EL SEGUNDO ROMANCE
es de cómo los infantes de Lara se despidieron
de su madre y vieron malos agüeros
En las sierras de Altamira,
que dicen del Arabiana,
aguardaba don Rodrigo
a los hijos de su hermana:
no se tardan los infantes
y el traidor mal se quejaba;
grande jura estaba haciendo
sobre la cruz de su espada,
quien detiene a los infantes
él le sacaría el alma.
Deteníalos su ayo,
muy buen consejo les daba,
el viejo Nuño Salido,
el que los agüeros cata.
Ya todos aconsejados,
con ellos él caminaba;
con ellos va la su madre
una muy larga jornada:
¡Adiós, adiós, los mis hijos,
presta sea vuestra tornada!
Ya se parten de la madre;
en Canicosa el pinar
agüeros contrarios vieron
que no son para pasar:
encima de un seco pino
una aguililla caudal,
mal la aquejaba de muerte
el traidor del gavilán.
Vido el agüero don Nuño:
—Salimos por nuestro mal,
siete celadas de moros
aguardándonos están.
Por Dios os ruego, señores,
el río no heis de pasar,
que aquel que el río pasare
a Salas no volverá.
Respondióle Gonzalvico
con ánimo singular,
era menor en los días,
mas muy fuerte en pelear:
—No digas eso, mi ayo,
que allá hemos de llegar.
Dio de espuelas al caballo,
el río fuera pasar.
TERCER ROMANCE
De cómo se empezó la batalla con los moros
Saliendo de Canicosa
por el val del Arabiana,
donde don Rodrigo espera
los hijos de la su hermana,
por el campo de Almenar
ven venir muy gran compaña,
muchas armas reluciendo,
mucha adarga bien labrada,
mucho caballo ligero,
mucha lanza relumbraba,
mucho pendón y bandera
por los aires revolaba.
Alá traen por apellido,
a Mahoma a voces llaman;
tan altos daban los gritos,
que los campos retemblaban:
—¡Mueran, mueran —van diciendo—
los siete infantes de Lara!
¡Venguemos a don Rodrigo,
pues que tiene de ellos saña.
Allí está Nuño Salido,
el ayo que los criara,
como ve la gran morisca
desta manera les habla:
—¡Oh los mis amados hijos,
quién vivo ya no se hallara
por no ver tan gran dolor
como agora se esperaba!
¡Ciertamente nuestra muerte
está bien aparejada!
No podemos escapar
de tanta gente pagana;
vendamos bien nuestros cuerpos
y miremos por las almas;
no nos pese de la muerte,
pues irá bien empleada.
Como los moros se acercan,
a cada uno por sí abraza;
cuando llega a Gonzalvico,
en la cara le besaba:
—¡Hijo Gonzalo González,
de lo que más me pesaba
es de lo que sentirá
vuestra madre doña Sancha;
érades su claro espejo,
más que a todos os amaba!
En esto llegan los moros
traban con ellos batalla;
espesos caen como lluvia
sobre la gente cristiana;
los infantes los reciben
con sus adargas y lanzas,
"¡Santiago, cierra, Santiago!",
a grandes voces llamaban.
Muy cruda es la batalla, y don Rodrigo, apartado con su gente, se negaba a entrar en ella; ya los siete hermanos, de cansados, apenas pueden levantar las armas.

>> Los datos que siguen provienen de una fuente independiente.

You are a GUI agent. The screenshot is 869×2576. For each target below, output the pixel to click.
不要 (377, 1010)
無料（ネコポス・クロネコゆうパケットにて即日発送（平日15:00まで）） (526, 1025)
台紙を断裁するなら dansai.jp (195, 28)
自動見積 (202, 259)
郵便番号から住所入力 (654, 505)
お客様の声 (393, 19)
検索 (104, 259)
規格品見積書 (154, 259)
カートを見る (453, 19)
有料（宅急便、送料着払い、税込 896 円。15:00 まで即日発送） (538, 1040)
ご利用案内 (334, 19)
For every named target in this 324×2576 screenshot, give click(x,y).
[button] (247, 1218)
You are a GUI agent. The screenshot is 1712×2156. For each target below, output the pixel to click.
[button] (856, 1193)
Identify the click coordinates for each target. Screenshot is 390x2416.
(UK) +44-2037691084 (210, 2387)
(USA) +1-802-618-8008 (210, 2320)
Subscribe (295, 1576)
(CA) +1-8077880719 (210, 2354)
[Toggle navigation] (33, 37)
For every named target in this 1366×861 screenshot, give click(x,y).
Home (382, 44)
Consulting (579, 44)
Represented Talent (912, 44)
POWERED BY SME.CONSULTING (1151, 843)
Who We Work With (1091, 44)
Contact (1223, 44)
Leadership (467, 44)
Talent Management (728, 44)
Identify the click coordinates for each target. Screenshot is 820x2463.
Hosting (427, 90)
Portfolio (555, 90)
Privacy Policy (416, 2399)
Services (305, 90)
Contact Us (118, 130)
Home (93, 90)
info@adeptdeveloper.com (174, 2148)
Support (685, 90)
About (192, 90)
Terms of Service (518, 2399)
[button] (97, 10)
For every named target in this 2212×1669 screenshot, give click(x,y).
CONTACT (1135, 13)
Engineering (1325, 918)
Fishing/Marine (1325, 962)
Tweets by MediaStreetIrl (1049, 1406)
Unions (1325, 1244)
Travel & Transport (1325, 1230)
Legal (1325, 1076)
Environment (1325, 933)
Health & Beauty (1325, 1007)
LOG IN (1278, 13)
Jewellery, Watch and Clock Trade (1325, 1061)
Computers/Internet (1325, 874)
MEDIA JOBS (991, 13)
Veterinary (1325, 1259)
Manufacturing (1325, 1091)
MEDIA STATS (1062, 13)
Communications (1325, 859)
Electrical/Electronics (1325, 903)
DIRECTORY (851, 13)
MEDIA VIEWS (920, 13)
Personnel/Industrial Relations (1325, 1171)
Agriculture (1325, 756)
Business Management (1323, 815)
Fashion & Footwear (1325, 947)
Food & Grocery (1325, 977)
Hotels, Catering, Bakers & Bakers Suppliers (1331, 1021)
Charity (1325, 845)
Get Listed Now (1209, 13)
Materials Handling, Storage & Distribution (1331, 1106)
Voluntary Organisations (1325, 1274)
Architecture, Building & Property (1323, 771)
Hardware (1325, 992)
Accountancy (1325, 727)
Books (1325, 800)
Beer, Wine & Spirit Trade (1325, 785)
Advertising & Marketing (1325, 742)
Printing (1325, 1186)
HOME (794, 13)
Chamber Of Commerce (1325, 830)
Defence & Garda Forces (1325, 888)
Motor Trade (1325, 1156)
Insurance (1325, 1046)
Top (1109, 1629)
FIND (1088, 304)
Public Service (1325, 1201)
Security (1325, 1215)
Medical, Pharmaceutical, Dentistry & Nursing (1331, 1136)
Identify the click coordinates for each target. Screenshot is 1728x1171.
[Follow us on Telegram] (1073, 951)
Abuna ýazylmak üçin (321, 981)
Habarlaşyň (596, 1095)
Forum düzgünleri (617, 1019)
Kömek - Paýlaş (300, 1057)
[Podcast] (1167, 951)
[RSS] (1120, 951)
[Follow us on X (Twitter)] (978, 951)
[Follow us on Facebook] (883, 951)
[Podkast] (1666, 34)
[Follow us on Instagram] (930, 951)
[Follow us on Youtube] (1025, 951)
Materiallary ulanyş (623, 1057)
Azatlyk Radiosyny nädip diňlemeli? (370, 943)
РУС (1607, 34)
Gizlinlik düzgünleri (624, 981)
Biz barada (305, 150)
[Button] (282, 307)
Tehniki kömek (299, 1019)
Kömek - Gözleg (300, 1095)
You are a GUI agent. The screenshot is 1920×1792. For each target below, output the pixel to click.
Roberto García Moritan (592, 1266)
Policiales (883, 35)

Hasta ese moro Alicante, condolido de verlos defenderse en tal angostura, les da una tregua, los acoge en su tienda y les repara con viandas y bebida. Mas Rodrigo, el traidor contra su sangre, se acerca allí para recriminar al moro aquella piedad que había de enojar muy mal a Almanzor. Los moros tienen que volver al campo a los siete Infantes, y peleando con ellos en desigual y porfiada batalla, les van dando muerte en presencia de Ruy Velázquez.